Todas las expulsiones, las purgas, los procesos, las ejecuciones sumarísimas, los internamientos en los campos de concentración iban asociados a la acusación de trotskismo. Pero, ¿por qué esta hostilidad sin parangón contra Trotsky? ¿Por qué esta persecución hasta el punto de desatar una cacería física que implicaba a todo el aparato de Estado soviético? La respuesta a estos interrogantes fue señalada por Leopold Trepper —el gran jefe de la Orquesta Roja, el servicio de contraespionaje organizado por la Comintern en la Europa ocupada por los nazis—:
“Los fulgores de octubre iban extinguiéndose en los crepúsculos carcelarios. La revolución degenerada había engendrado un sistema de terror y horror en el que eran escarnecidos los ideales socialistas en nombre de un dogma fosilizado que los verdugos tenían aún la desfachatez de llamar marxismo (…) Pero, ¿quién protestó en aquella época? ¿Quién se levantó para gritar su hastío?
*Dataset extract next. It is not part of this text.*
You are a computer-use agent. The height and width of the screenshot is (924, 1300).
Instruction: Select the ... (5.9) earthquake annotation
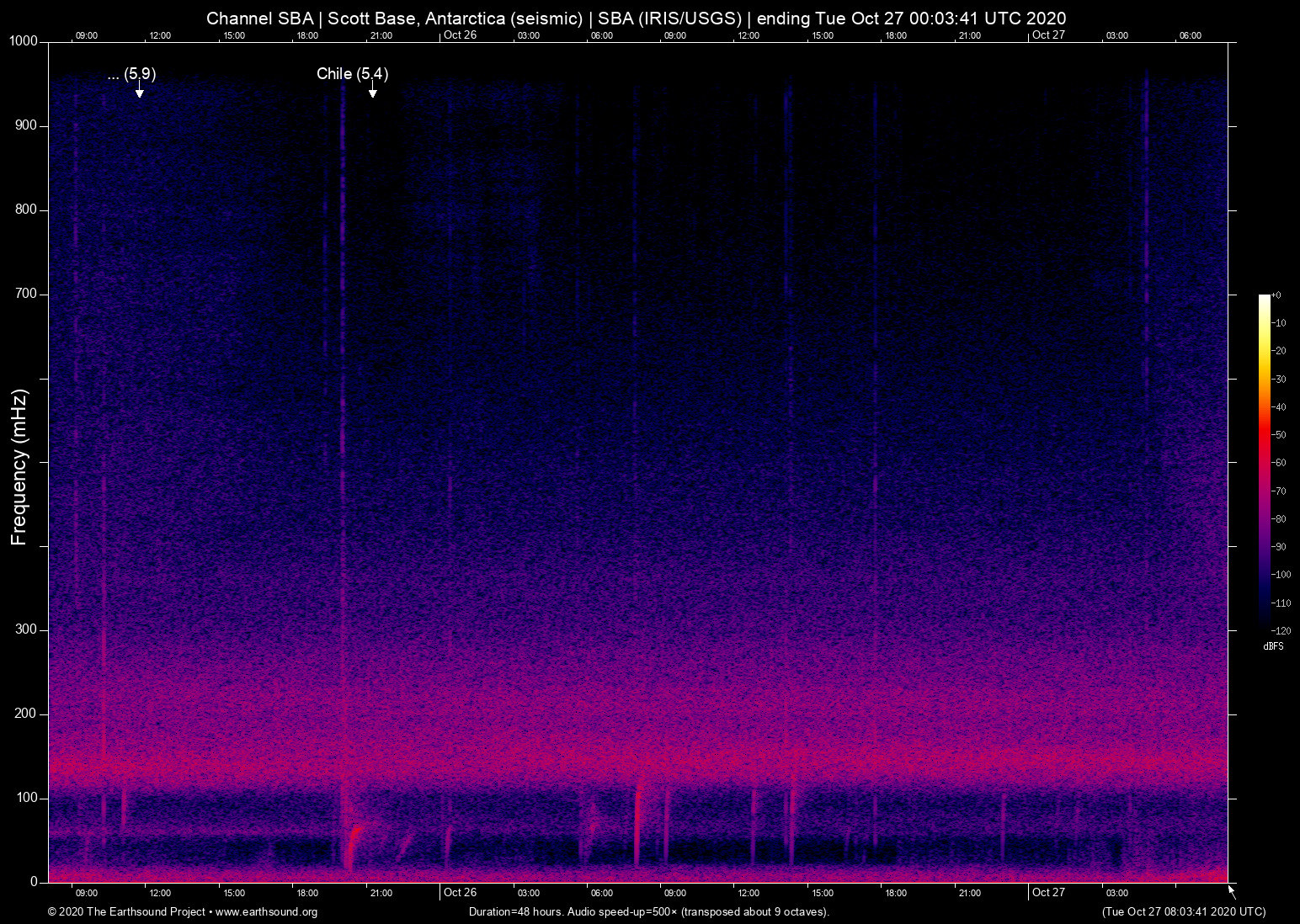point(132,74)
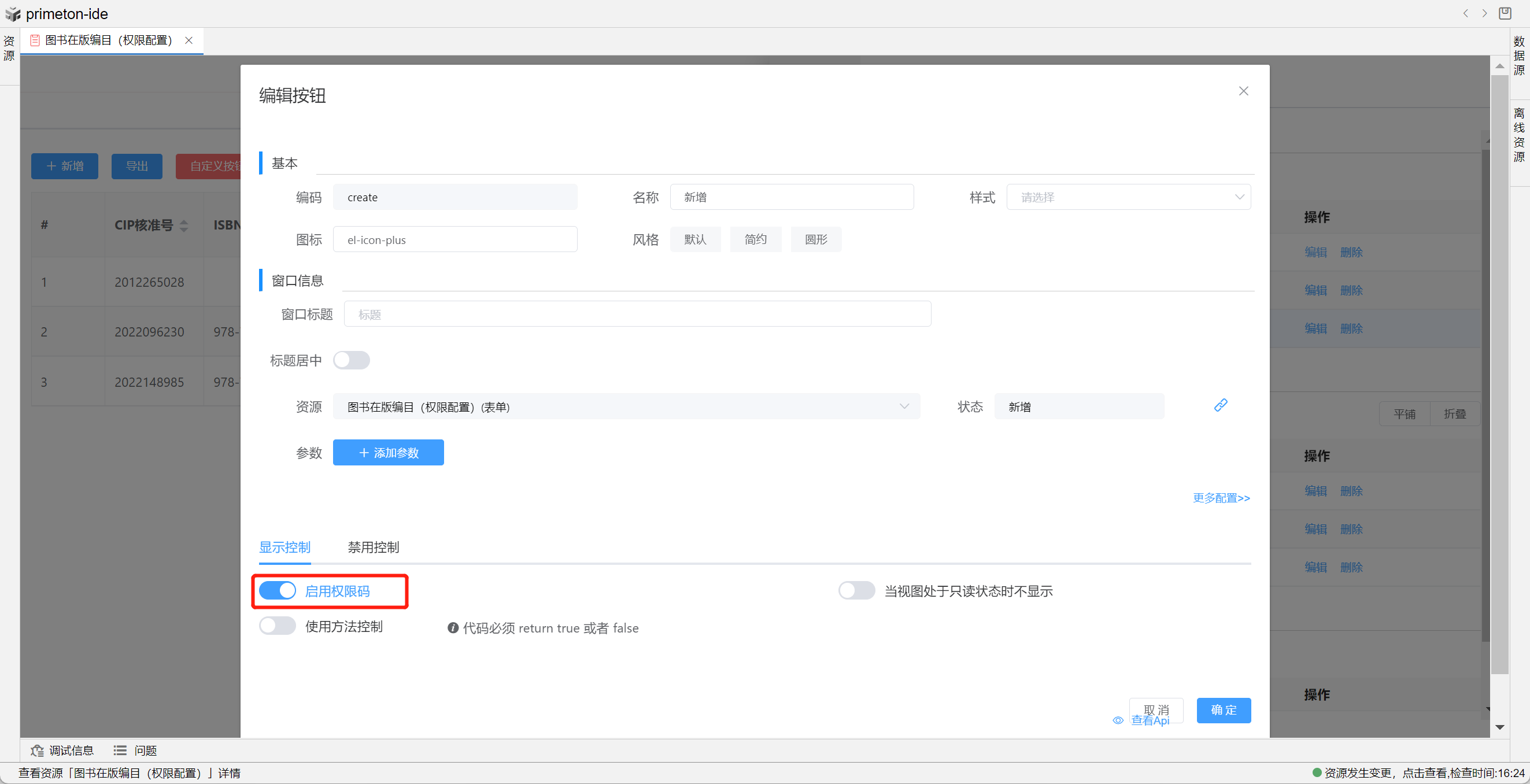Enable the 使用方法控制 switch

(278, 626)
Los trotskistas pueden reivindicar ese honor. A semejanza de su líder, que pagó su obstinación con un pioletazo, los trotskistas combatieron totalmente el estalinismo y fueron los únicos que lo hicieron. En la época de las grandes purgas, ya sólo podían gritar su rebeldía en las inmensidades heladas, a las que los habían conducido para mejor exterminarlos. En los campos de concentración, su conducta fue siempre digna e incluso ejemplar. Pero sus voces se perdieron en la tundra siberiana. Hoy día los trotskistas tienen el derecho a acusar a quienes antaño corearon los aullidos de muerte de los lobos. Que no olviden, sin embargo, que poseían sobre nosotros la inmensa ventaja de disponer de un sistema político coherente, susceptible de sustituir al estalinismo, y al que podían agarrarse en medio de la profunda miseria de la revolución traicionada. Los trotskistas no ‘confesaban’, porque sabían que sus confesiones no servirían ni al partido ni al socialismo”.
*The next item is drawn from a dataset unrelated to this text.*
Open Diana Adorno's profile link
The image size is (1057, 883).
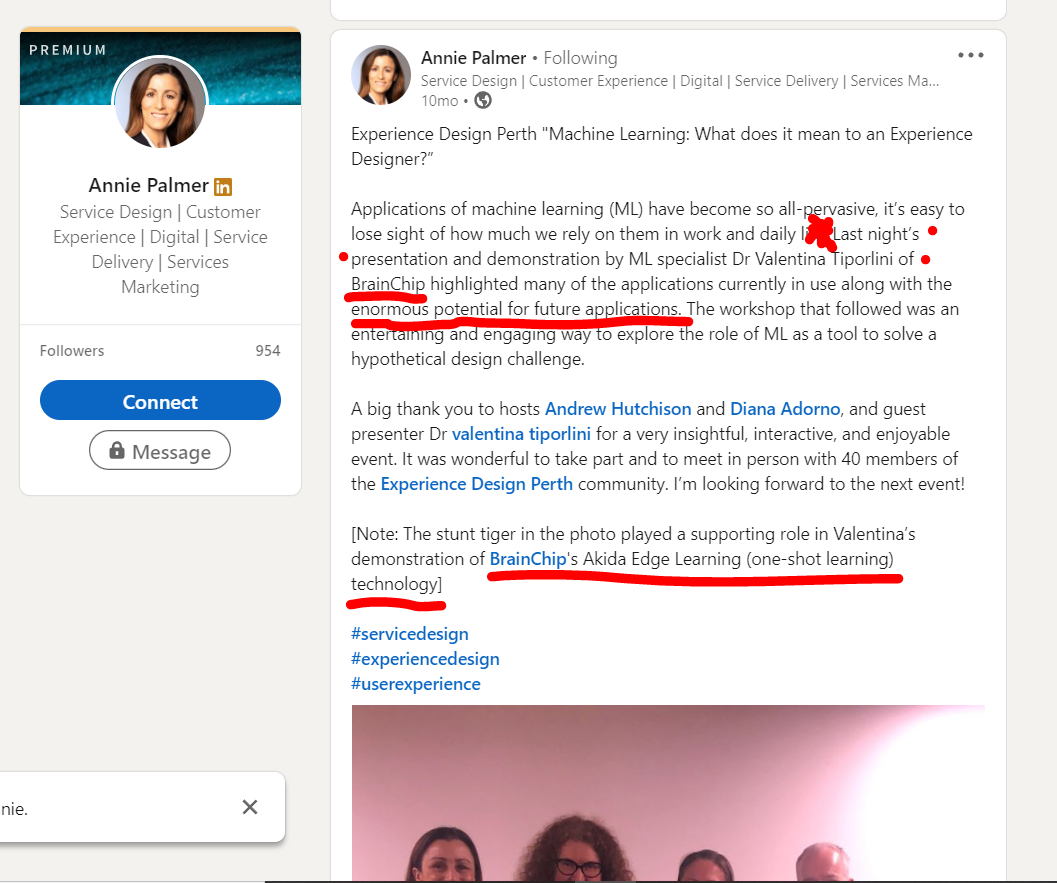(786, 409)
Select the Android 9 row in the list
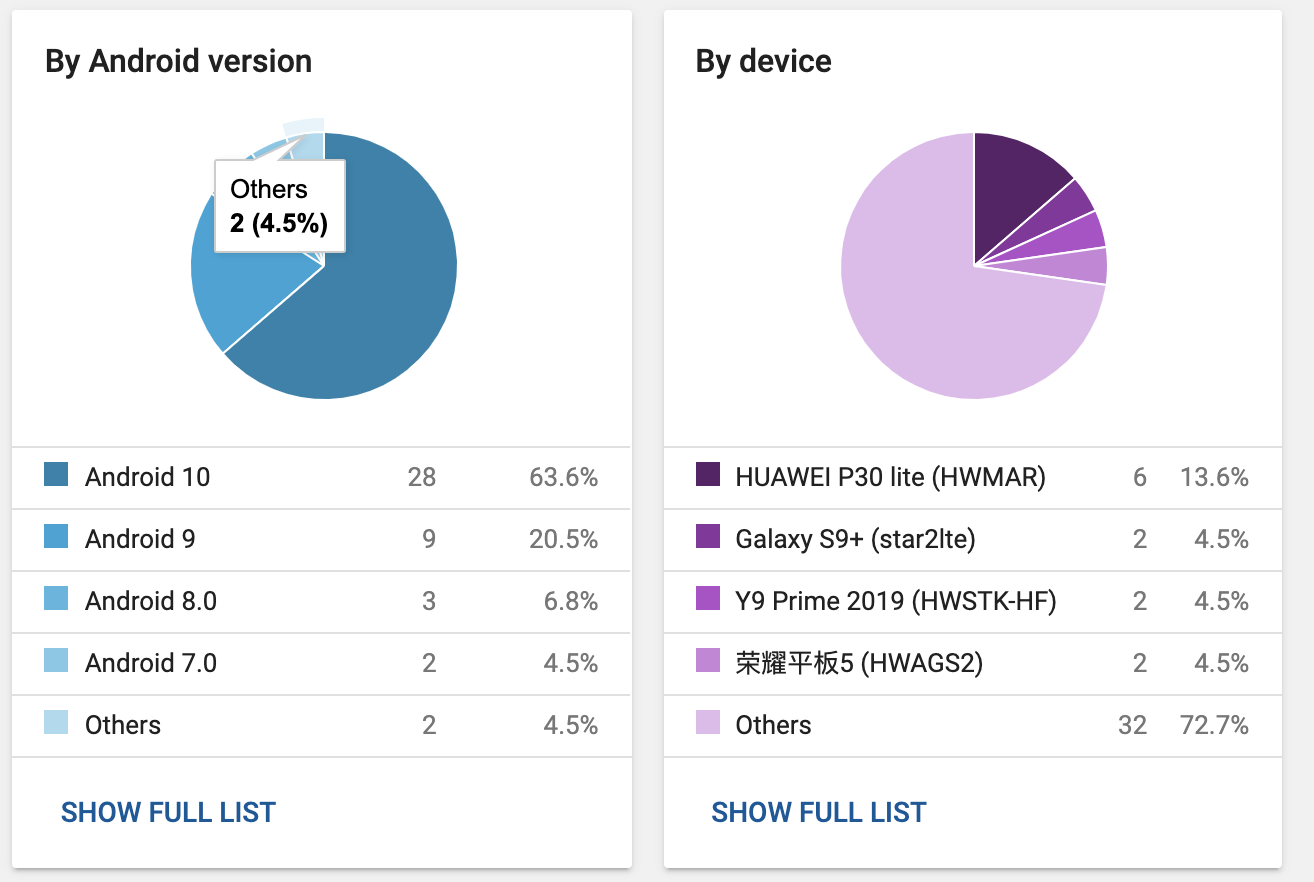This screenshot has width=1314, height=882. [x=320, y=539]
Estamos ante mucho más que un texto destacado del arsenal marxista: La revolución traicionada es un acta de acusación imperecedera contra el estalinismo y un llamamiento a la rebelión. Una lectura imprescindible.
L. Trotsky, La revolución traicionada, Fundación Federico Engels, Madrid, 1989, pp 110-111.
Roy Medvedev realizó un amplio y documentado estudio de las purgas estalinistas en su gran obra Que juzgue la historia, Editorial Destino, Barcelona 1977, p. 220.